Phinn se sentía incómoda con Ty a su lado y se giró un poco, tapando el auricular con la mano.
– Veras, Kit, me temo que no voy a poder…
– Bueno, quizá en otra ocasión entonces -respondió el veterinario, sin poder disimular su decepción.
– Es que tu invitación me pilló por sorpresa. Lo cierto es que he empezado a salir con alguien y…
– Ah, ya veo. Lo siento, no lo sabía. Pero en fin… si lo vuestro no saliera bien, llámame.
– Sí, claro -dijo ella, sintiéndose fatal mientras colgaba-. ¿Satisfecho?
– No te enfades conmigo, Phinnie. Ese hombre no significa nada para ti.

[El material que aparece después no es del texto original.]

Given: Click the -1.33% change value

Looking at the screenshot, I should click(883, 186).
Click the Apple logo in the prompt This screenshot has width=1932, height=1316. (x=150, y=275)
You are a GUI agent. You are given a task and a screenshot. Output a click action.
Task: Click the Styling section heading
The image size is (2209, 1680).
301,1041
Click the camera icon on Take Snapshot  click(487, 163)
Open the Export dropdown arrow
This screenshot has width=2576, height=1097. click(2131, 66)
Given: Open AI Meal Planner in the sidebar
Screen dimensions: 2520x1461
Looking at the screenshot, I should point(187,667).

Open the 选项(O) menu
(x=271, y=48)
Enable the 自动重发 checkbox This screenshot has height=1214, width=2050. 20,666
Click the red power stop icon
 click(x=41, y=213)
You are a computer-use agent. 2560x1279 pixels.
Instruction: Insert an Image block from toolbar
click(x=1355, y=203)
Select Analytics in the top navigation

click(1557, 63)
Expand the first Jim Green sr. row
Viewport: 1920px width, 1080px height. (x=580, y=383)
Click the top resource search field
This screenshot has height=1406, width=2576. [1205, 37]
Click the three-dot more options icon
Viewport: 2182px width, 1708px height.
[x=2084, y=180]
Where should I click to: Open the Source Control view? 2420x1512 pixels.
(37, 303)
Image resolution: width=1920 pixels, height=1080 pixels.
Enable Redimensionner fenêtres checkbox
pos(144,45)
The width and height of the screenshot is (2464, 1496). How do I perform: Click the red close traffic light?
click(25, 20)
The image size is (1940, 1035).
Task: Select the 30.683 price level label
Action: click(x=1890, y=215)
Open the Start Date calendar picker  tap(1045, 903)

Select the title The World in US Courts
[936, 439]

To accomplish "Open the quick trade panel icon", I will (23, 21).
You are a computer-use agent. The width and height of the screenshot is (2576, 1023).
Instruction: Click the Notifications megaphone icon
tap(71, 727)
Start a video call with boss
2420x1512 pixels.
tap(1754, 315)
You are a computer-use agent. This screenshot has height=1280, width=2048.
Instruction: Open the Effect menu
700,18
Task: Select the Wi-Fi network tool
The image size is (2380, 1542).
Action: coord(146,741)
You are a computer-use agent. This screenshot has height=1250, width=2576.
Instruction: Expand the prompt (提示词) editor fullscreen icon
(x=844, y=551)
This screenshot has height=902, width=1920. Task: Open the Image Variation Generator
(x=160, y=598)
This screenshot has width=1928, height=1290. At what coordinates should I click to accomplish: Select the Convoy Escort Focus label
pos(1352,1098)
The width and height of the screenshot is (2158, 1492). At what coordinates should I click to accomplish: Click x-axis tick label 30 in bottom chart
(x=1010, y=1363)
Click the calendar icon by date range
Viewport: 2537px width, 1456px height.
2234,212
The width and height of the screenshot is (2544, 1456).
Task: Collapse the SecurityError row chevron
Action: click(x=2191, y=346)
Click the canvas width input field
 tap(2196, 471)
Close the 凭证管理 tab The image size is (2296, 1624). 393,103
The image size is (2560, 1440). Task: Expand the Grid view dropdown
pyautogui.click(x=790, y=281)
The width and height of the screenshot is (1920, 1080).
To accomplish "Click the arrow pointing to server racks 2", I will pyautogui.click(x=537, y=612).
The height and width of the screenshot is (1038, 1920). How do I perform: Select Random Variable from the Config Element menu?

– ¿Y tú cómo lo sabes? Podría ser que Kit y yo estuviéramos hechos el uno para el otro.
Ty sacudió la cabeza.
– Te he besado y tú me has devuelto el beso. No me lo habrías devuelto si estuvieras enamorada de ese veterinario.
Phinn se puso colorada hasta la raíz del pelo.
– ¿Cómo sabes tanto sobre las mujeres? -le espetó, sin saber qué decir-. No, déjalo, no me lo cuentes. No quiero saberlo.
Y, después de decir eso, se dio la vuelta para salir del establo.
Pero la verdad era que Ty tenía razón. No le hubiera devuelto un beso a Kit porque no sentía nada por él. Más aún, estando enamorada de Ty Allardyce, la idea de estar en los brazos de otro hombre le resultaba intolerable.
¿Por qué había tenido que enamorarse precisamente de él? Era absurdo. Un hombre como Tyrell Allardyce, millonario y sofisticado, no se enamoraría nunca de una chica de pueblo como ella.
Phinn volvió al establo para charlar con Ruby, sin saber qué hacer con esos recién descubiertos sentimientos. Y había otro problema aún más grave: ¿cómo iba a escondérselo a Ty durante el resto de su estancia en Broadlands Hall?